The physical cause of the wobbles is the bulging of the Earth near the equator. The bulging was originally formed because of Earth’s rotation around its axis. The Sun, the Moon and the other planets exert a pull on the Equatorial bulge trying to align the equatorial plane with the Ecliptic plane. Angular momentum created by Earth’s rotation around its axis and Earth’s revolution around the sun resists these pulls. The result is a complicated motion of the spin axis in space.
Axial tilt vector changes direction in space slowly
One component of the complicated motion of the axis in space is known as the precession of Earth’s axis. Earth’s spin axis traces a conical area in space around the rotation axis of the solar system. This motion (Earth’s Precession) is similar to the precession of a spinning top. The difference is that the Earth’s Precession is very slow. It takes about 26 thousand years for the Earth’s axis to point to the same location in space.
As seen from above the plane of the ecliptic, the precession of Earth’s axis is a clockwise motion.

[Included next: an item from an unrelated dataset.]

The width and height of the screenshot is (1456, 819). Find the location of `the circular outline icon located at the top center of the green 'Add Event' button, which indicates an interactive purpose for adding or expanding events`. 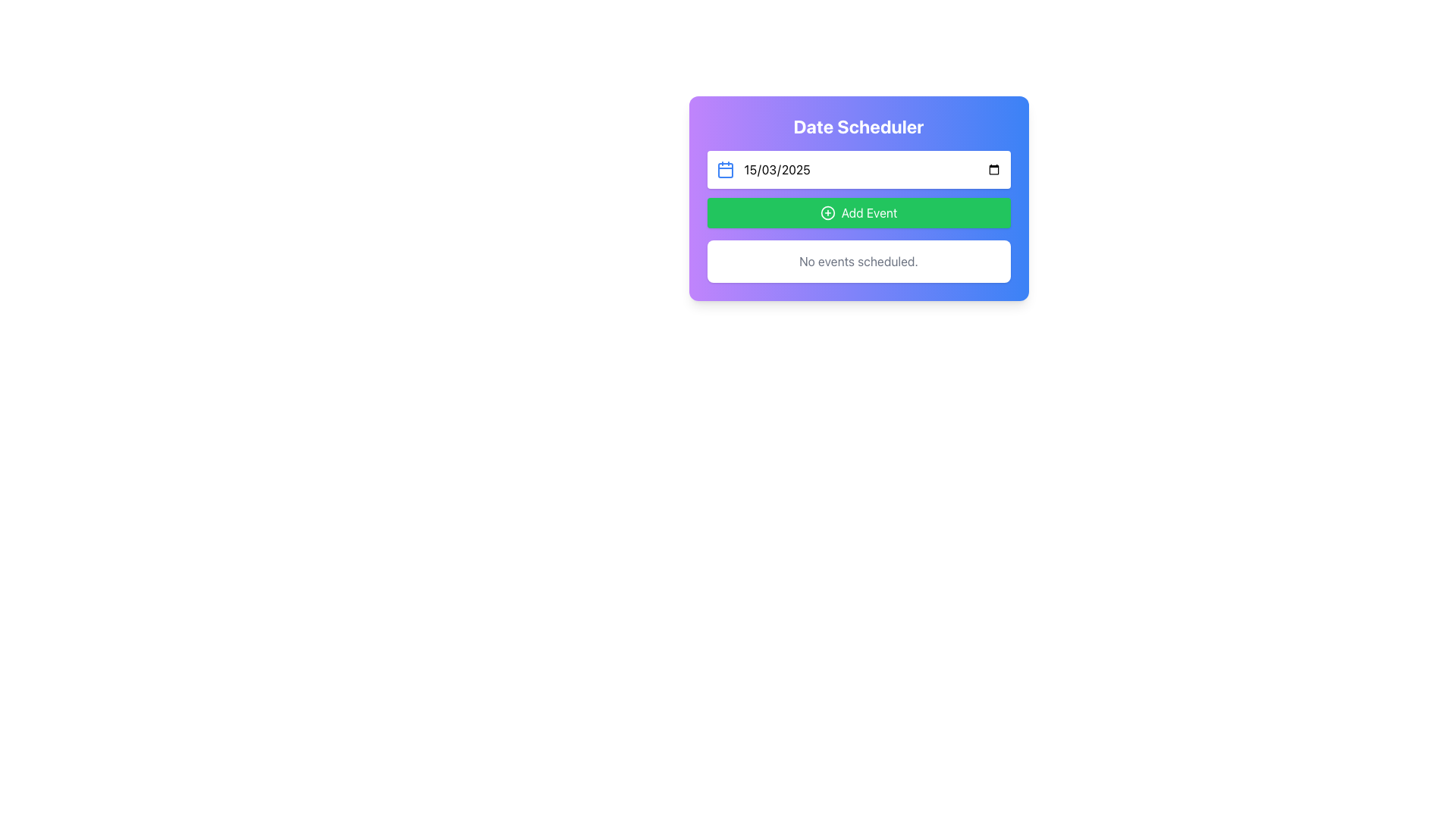

the circular outline icon located at the top center of the green 'Add Event' button, which indicates an interactive purpose for adding or expanding events is located at coordinates (827, 213).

The precession cycle looks like the following
Precession of the Ellipse
While Earth’s spin axis is rotating clockwise around the solar axis with 26 thousand year periodicity the ellipticity of Earth’s orbit changes with 100 thousand year periodicity. The ellipticity changes in such a way that it appears as if the ellipse is rotating counter-clockwise. This motion is known as the “Precession of the Ellipse”.
The physical cause of “Precession of the Ellipse” is the gravitational pull of the Jupiter and the Saturn. These heavy planets interfere with the pull of the Sun and complicate Earth’s orbital motions.
Precession of the Equinoxes
Since the clockwise rotation of Earth’s axis is opposite to the counter-clockwise rotation of the orbital ellipse the resulting periodicity is known as the “Precession of the Equinoxes” which is 23 thousand years.
This is why the seasons shift slowly over the years and if the calendar is not adjusted equinoxes shift 6 months every 11500 years. The calendars have been adjusted in the past. Calendars will be adjusted again in the future.
There is actually a great variation in the periodicity of the cycle known as the precession of equinoxes. The periodicity changes between 19 thousand years and 23 thousand years. The average period over a very long time span is 21 thousand years. My best estimate for the duration of the latest cycle is 23 thousand years.